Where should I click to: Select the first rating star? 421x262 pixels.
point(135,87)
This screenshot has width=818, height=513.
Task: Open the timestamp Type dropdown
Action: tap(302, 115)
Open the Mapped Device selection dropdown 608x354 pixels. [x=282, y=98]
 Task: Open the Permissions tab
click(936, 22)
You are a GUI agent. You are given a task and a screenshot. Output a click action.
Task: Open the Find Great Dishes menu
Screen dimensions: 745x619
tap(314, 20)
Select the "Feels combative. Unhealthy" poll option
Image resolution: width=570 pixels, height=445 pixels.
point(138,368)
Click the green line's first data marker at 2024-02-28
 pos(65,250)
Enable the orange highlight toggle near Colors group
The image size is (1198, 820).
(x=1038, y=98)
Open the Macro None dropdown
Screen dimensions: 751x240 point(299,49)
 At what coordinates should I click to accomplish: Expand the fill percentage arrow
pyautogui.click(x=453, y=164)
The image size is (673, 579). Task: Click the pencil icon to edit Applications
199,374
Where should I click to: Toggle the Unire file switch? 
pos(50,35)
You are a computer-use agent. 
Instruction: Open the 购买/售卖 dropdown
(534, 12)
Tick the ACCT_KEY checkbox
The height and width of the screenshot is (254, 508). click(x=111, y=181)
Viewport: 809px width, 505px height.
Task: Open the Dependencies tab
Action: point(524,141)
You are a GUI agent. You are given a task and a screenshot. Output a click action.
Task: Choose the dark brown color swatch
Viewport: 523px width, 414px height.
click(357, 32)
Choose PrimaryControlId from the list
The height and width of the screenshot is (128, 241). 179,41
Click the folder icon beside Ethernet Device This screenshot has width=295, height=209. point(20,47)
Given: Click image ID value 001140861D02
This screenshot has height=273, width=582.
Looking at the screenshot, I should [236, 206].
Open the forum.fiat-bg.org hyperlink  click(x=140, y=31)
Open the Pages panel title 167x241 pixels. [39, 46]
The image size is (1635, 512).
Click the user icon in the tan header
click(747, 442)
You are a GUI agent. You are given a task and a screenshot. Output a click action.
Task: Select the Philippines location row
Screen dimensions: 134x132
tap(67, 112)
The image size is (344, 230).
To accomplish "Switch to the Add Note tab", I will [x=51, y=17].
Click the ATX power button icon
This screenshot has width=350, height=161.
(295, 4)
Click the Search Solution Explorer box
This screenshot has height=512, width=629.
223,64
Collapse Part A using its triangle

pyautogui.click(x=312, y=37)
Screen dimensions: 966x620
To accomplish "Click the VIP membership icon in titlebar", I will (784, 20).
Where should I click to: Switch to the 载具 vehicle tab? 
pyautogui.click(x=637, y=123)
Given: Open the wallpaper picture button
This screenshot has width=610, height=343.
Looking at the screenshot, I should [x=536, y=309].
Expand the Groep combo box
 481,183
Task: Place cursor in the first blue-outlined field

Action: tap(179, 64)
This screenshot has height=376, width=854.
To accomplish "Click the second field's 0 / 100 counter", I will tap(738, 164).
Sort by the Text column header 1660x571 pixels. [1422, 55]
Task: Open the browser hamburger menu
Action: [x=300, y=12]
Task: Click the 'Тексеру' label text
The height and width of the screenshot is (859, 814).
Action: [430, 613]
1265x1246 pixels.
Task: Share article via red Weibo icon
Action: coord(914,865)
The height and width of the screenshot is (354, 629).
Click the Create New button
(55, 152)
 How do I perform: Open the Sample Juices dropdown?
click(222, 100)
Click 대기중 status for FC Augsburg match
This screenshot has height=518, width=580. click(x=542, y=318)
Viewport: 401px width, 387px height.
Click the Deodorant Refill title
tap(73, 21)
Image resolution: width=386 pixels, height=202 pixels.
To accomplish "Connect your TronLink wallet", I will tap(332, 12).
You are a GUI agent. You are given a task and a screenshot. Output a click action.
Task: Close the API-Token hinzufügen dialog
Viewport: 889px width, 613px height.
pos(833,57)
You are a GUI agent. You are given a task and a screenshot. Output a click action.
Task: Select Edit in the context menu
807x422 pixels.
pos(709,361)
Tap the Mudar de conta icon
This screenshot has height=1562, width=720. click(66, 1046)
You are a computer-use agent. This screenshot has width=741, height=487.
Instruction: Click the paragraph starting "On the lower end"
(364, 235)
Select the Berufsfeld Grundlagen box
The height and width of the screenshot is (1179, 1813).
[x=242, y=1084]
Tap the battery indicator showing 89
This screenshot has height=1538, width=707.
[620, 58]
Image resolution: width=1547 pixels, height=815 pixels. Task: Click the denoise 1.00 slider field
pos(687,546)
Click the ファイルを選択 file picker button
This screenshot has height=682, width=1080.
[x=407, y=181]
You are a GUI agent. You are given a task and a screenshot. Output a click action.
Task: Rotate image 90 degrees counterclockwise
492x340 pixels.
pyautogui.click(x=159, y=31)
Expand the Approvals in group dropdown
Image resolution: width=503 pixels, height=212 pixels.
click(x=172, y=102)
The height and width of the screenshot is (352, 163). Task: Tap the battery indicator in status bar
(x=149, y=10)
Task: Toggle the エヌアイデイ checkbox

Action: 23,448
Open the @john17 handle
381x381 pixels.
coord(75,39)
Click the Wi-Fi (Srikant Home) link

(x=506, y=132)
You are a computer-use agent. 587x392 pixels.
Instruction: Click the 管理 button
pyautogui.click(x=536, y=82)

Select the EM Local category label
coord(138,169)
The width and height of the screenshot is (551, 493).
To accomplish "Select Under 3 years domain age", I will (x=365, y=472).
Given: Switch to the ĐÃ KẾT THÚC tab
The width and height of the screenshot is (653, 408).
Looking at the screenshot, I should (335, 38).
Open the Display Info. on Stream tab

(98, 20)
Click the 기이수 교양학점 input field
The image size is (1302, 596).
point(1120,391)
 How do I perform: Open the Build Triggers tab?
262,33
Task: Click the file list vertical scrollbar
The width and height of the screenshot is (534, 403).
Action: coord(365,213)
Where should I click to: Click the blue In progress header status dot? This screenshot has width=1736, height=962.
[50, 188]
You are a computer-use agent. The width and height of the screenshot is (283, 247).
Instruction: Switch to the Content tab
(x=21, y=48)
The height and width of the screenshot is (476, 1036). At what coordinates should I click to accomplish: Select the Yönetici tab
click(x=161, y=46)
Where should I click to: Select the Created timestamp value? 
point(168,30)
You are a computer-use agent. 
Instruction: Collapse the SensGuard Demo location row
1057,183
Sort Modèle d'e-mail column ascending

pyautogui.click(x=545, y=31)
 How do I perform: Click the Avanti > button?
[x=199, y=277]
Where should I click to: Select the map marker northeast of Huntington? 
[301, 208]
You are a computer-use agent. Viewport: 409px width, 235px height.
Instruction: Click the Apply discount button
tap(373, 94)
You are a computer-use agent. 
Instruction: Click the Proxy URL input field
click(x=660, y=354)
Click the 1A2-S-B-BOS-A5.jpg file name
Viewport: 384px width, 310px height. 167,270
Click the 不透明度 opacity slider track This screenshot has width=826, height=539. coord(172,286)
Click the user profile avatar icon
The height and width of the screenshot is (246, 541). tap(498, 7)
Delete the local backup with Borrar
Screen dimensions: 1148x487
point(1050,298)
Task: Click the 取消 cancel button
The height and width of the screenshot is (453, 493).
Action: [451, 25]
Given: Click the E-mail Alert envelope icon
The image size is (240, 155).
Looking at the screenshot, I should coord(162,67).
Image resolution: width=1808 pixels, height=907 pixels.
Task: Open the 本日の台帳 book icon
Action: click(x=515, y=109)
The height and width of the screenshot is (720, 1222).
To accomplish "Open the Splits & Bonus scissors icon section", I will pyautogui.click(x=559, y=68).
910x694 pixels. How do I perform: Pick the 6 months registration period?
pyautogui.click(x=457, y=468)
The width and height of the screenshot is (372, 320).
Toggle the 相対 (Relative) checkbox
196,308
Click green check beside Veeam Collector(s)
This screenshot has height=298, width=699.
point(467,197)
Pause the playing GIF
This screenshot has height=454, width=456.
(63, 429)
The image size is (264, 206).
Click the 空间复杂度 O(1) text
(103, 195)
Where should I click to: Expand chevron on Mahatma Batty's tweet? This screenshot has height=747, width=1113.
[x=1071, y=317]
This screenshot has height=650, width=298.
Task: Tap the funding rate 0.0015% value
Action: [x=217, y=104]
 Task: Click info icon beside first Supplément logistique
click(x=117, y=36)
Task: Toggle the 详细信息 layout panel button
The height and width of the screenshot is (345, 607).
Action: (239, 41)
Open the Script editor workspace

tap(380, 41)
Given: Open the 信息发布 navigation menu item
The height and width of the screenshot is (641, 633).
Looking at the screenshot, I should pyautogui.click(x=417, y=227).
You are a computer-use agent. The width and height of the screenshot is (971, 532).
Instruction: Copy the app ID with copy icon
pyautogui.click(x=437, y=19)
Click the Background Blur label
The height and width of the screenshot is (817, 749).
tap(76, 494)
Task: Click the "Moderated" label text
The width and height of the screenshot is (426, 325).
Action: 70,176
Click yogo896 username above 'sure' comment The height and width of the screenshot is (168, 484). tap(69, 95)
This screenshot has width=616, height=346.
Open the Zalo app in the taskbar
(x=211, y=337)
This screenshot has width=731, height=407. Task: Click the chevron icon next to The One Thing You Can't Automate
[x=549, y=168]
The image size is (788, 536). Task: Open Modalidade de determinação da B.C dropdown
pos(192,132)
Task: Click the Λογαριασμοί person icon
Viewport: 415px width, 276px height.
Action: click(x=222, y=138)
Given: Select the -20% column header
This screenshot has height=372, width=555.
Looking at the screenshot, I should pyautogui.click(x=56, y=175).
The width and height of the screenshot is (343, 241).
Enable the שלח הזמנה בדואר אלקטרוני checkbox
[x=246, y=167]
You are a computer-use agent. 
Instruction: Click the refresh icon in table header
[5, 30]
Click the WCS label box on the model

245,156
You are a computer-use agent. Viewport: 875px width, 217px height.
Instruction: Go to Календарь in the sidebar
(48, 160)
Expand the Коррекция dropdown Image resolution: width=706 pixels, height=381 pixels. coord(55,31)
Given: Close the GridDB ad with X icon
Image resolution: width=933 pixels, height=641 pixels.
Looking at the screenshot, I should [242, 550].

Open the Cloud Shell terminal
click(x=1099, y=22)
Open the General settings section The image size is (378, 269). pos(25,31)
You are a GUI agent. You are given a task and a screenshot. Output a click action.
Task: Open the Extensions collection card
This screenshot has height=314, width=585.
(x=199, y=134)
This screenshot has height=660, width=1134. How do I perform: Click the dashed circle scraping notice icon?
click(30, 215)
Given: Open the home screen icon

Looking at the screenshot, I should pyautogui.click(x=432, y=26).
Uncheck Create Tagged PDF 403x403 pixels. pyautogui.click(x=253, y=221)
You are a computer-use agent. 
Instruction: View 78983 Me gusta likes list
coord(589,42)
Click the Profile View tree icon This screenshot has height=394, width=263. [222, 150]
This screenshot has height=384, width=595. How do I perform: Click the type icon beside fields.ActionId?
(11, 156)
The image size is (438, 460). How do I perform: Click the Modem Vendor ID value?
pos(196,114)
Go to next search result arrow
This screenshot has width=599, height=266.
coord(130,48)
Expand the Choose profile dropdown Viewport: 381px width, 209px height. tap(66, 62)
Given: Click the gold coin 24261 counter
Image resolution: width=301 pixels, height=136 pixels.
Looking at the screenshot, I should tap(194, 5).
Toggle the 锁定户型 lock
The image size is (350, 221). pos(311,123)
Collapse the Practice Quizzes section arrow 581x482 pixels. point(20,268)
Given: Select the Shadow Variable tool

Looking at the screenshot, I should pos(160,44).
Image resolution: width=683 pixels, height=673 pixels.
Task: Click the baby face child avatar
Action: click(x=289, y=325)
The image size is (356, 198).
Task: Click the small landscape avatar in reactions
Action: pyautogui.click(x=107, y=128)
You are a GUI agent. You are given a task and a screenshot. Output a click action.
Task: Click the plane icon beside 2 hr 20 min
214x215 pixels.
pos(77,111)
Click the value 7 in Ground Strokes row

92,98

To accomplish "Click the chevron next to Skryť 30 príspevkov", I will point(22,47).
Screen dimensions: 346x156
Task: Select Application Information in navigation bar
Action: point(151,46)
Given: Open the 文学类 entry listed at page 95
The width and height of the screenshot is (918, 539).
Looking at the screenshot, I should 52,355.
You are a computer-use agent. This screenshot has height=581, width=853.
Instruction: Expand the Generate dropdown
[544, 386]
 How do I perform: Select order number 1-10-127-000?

◆ ◆ ◆

-- EXERCISE GOAL --
Copy each line in the entries above where the word "section" shows up.

-- RESPONSE TO THIS TASK --
To accomplish "Open the Splits & Bonus scissors icon section", I will pyautogui.click(x=559, y=68).
Open the General settings section The image size is (378, 269). pos(25,31)
Collapse the Practice Quizzes section arrow 581x482 pixels. point(20,268)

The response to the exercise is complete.